Quando Rafael Sóbis balançou dois equatorianos e soltou a patada de direita, um novo ramo verde se encravou do lado esquerdo do peito de metade do Rio Grande Sul. O grito de gol que estremeceu o Menino Deus fez ondas no Guaíba e mareou os olhos de 40 mil apaixonados. Como o bel-canto, que emociona e regozija, a enlouquecida sinfonia alvi-rubra empurrou aquele time para um dos melhores segundos-tempos do clube quase centenário. Só uma torcida no mundo conseguiria produzir
arte sem instrumentos, valendo-se apenas da batida do coração. O Amor inveja o concreto do Beira-Rio.
O sentimento que nasce por trás do S, do C e do I entrelaçados deveria ser catalogado como doença perigosa e incurável. Contagiados desde o berço, nesse exato momento, vivemos uma crise. Assustadoramente aguda. Sem precedentes. Nunca o povo do ‘Clube do Povo’ esteve tão imbuído, tão concentrado. E é disso que precisamos. Daqui para frente, cada vez mais. Dia a dia. É hora de ir aonde ninguém foi.
Nada é relevante até a quinta-feira da próxima semana. Olhe para o lado. O mundo está parado. Note como o relógio travou. Seus problemas são irrelevantes. Sua mãe é irrelevante. Sua existência é irrelevante! A vida é uma camisa vermelha. Nada mais. É hora de ir aonde ninguém foi.

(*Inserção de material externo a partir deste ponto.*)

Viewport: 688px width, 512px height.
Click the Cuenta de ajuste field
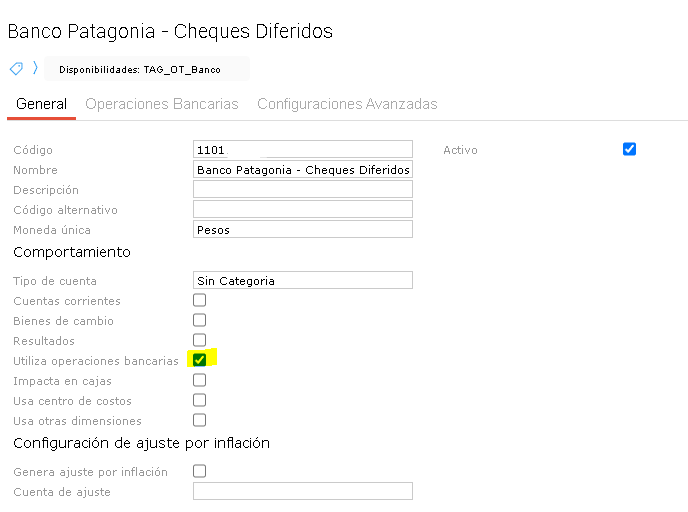click(302, 491)
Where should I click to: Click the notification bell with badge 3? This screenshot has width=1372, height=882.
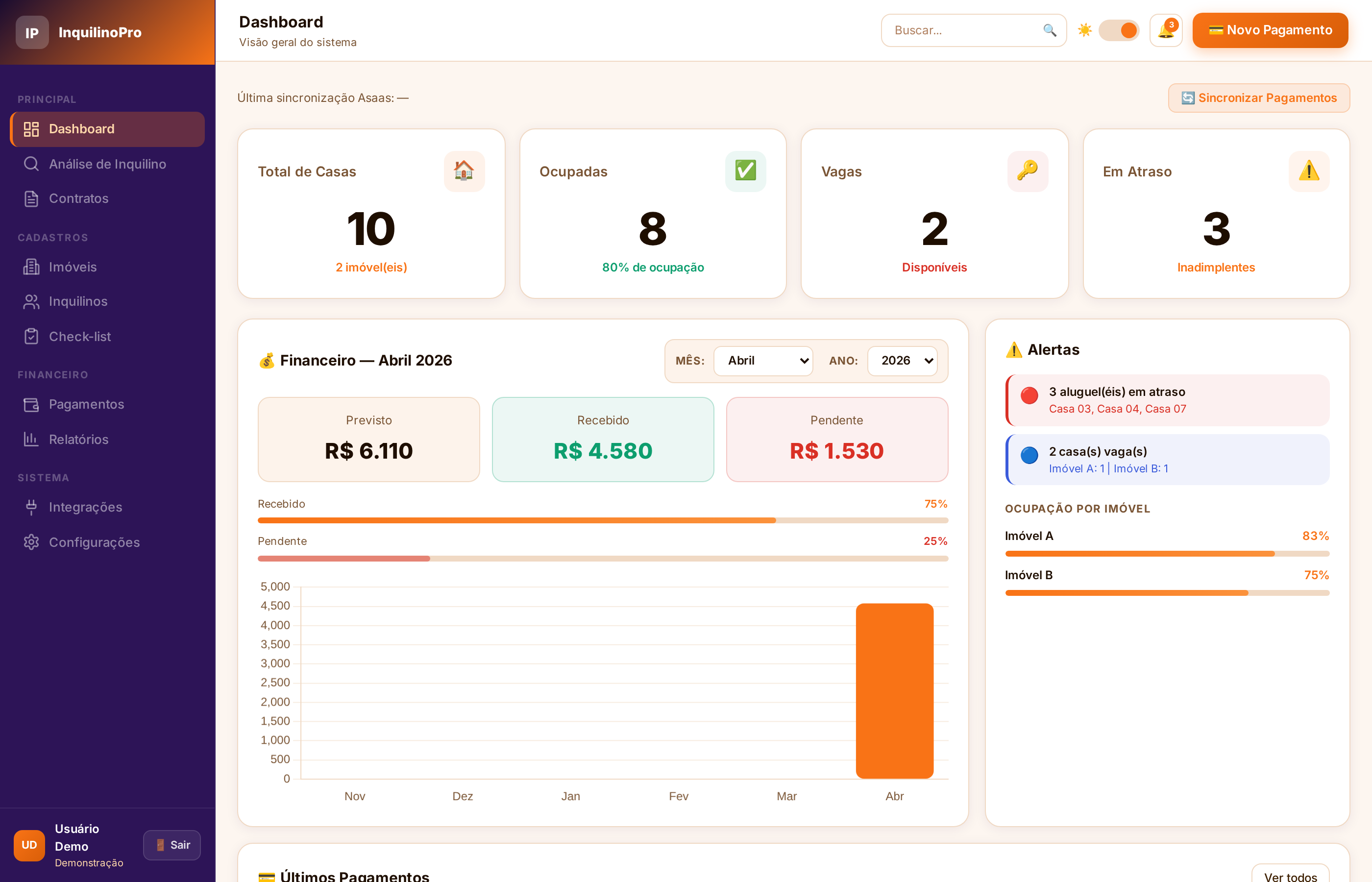pos(1166,30)
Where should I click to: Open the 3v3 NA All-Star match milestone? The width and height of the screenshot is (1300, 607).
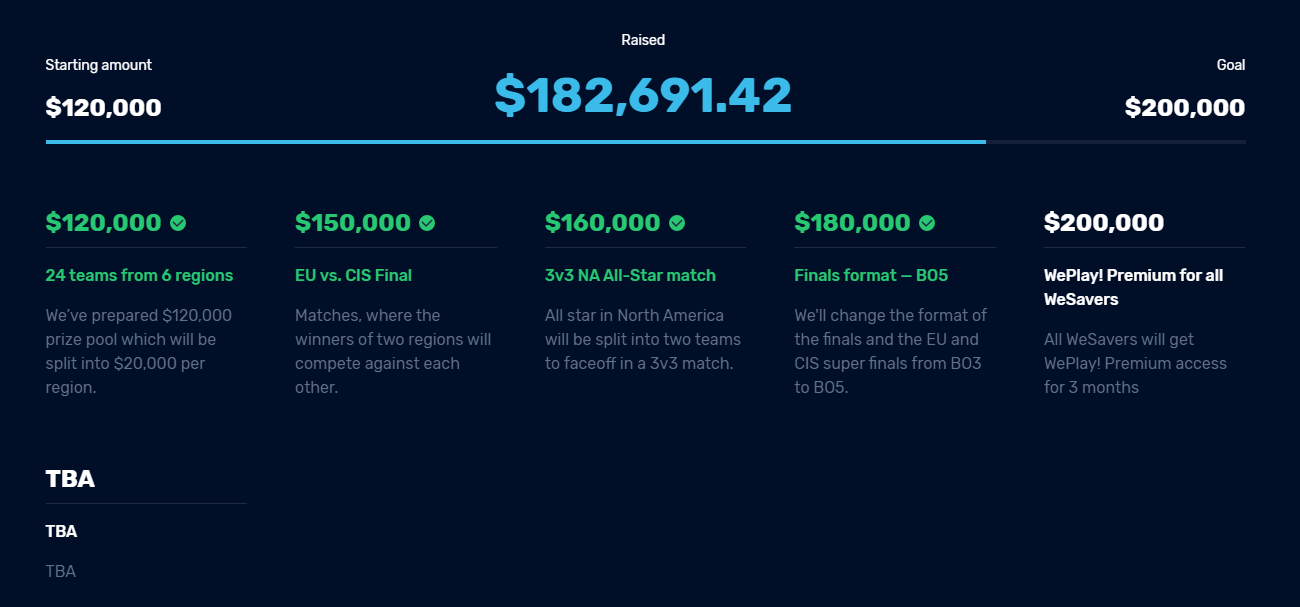pyautogui.click(x=630, y=275)
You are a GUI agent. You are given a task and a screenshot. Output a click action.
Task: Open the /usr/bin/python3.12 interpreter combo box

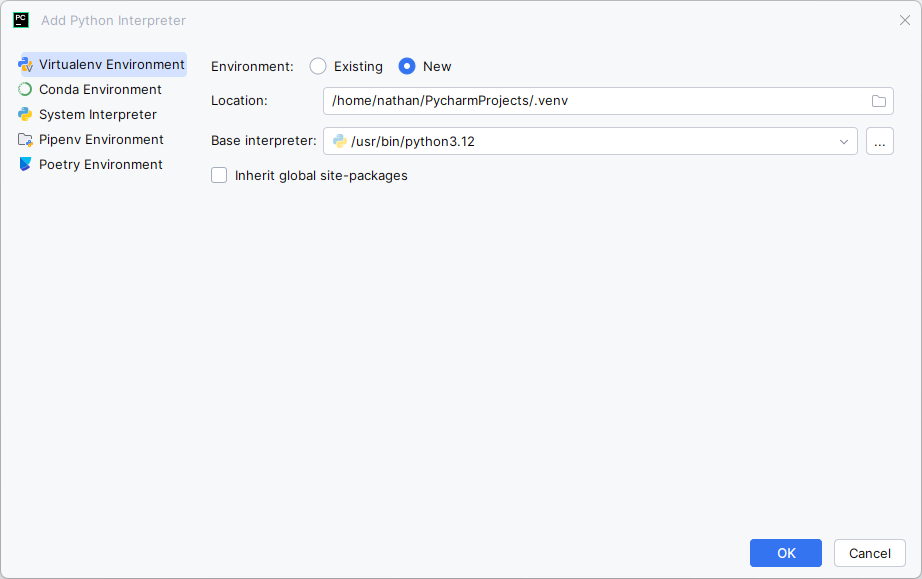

Antes de dormir, não reze, nem peça nada. Apenas feche os olhos. Imagine o Beira-Rio. Olhe em sua volta. 70 mil irmãos em pé. No setor sul, barras tremulam. Cabeças sobem e descem. Mãos em riste, mandando gremistas tomarem aonde eles gostam. Aparece a Academia do Povo. Brincando de Deus, a Camisa 12 cria uma nebulosa que tapa o gramado. O Inter é uma força da natureza. O jogo começa. Partida tensa. Feia. Dura. A cada carrinhaço, você pula como se fosse o título mundial. Intervalo. 0 a 0. Chove. As pernas cansam. Você não esmorece. Somos colorados, gaúchos e peleadores.

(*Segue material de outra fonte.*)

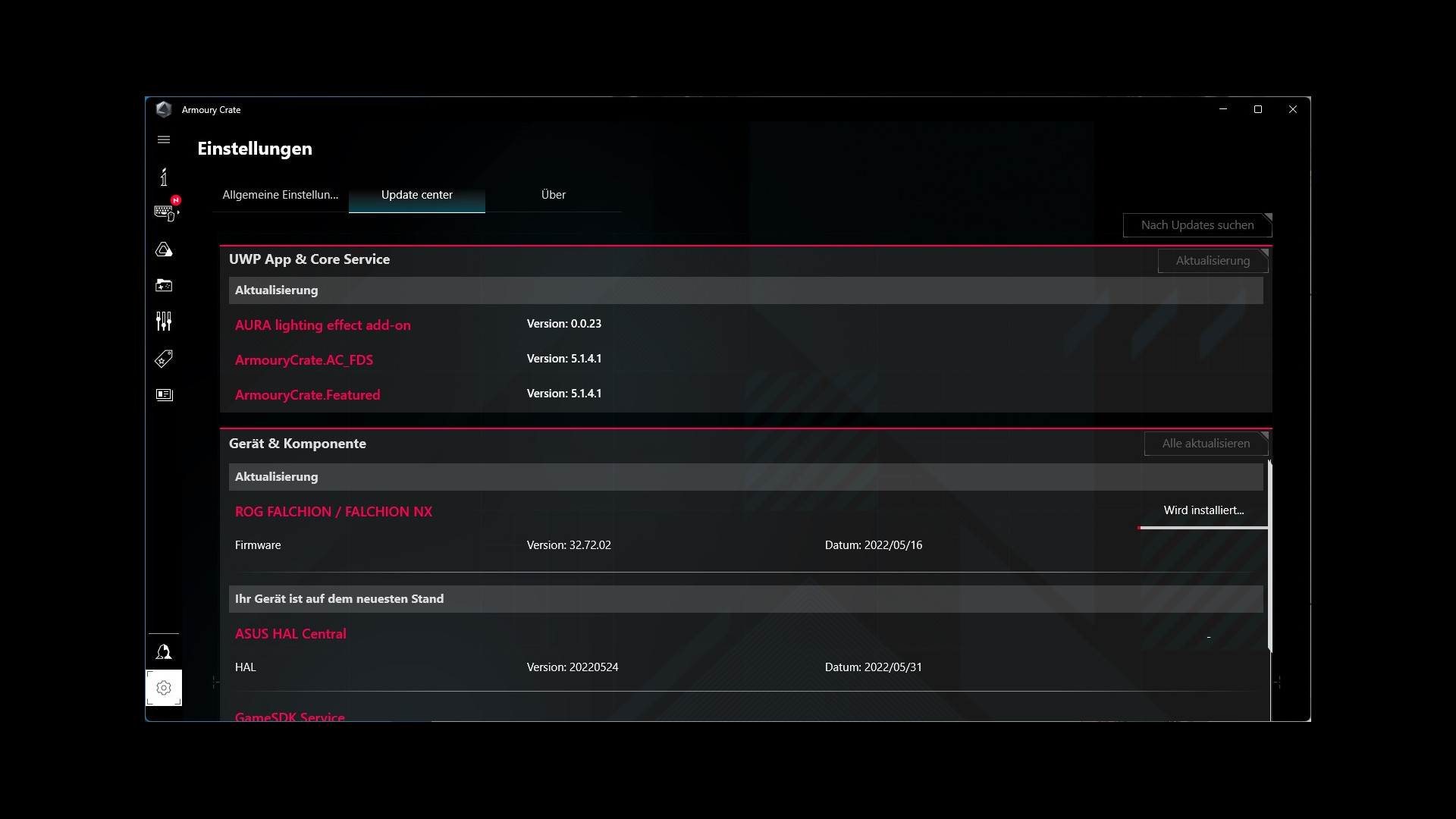Switch to Allgemeine Einstellungen tab
Image resolution: width=1456 pixels, height=819 pixels.
[x=281, y=195]
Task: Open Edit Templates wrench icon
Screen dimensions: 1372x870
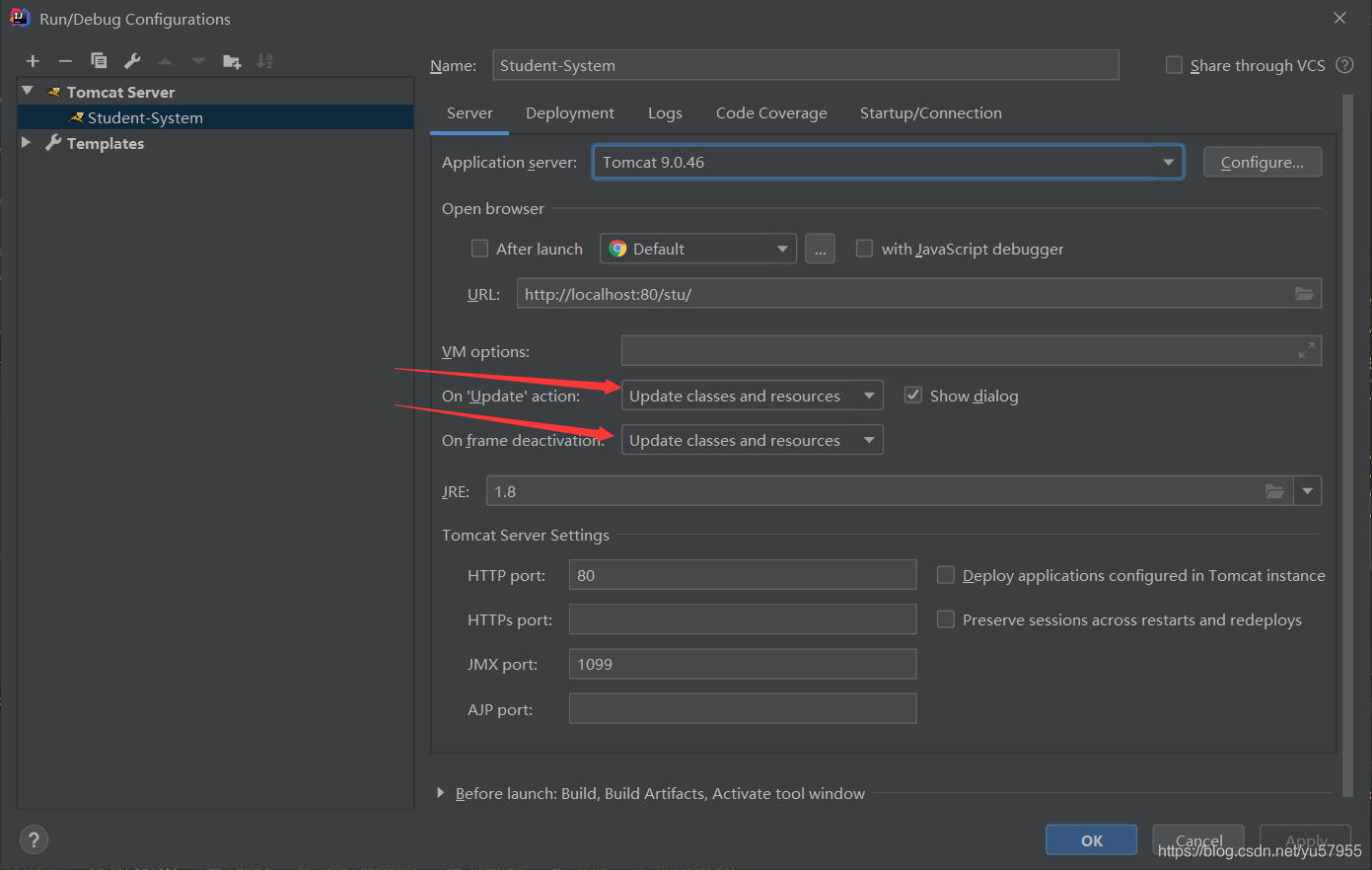Action: (132, 61)
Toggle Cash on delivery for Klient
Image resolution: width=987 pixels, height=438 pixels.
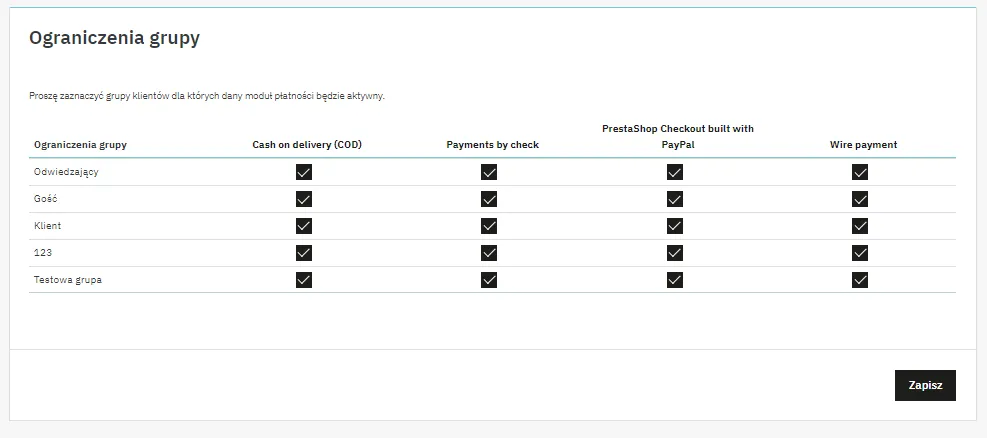[304, 226]
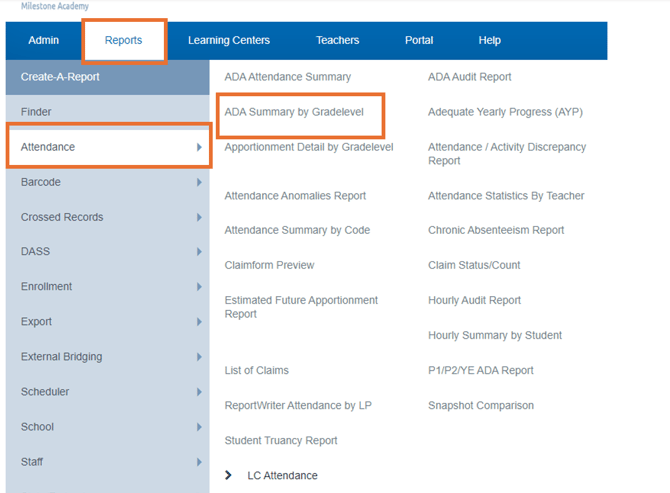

O jogo recomeça. O juiz erra. Estamos com um a menos. A voz acaba. Mas somos todos teus seguidores, lembra? Nada vai nos separar! Você continua empurrando com a alma. 45min. Perdigão lança. Sóbis dribla e cai. Falta. Na risca da área. O mundo está em silêncio. Viver não é preciso. Jorge Wagner é preciso. O grito de gol ergue o Gigante aos céus. A explosão ensurdece a América. Você abraça quem está do lado. Não importa quem é. Estará com uma camisa vermelha e terá dado a vida pelo time que você ama. Ajoelhado no concreto sagrado, você chora. O choro de desabafo que segura desde que escolheu o Internacional como estilo de vida. Você não deve mais nada para ninguém.
Você nunca foi nem nunca será menor do que ninguém.
Acreditem, esse é o nosso destino. A responsabilidade é nossa. Só nossa. É hora de fazer história.
É hora de ir aonde ninguém foi.
(Emanuel Neves)
Comente!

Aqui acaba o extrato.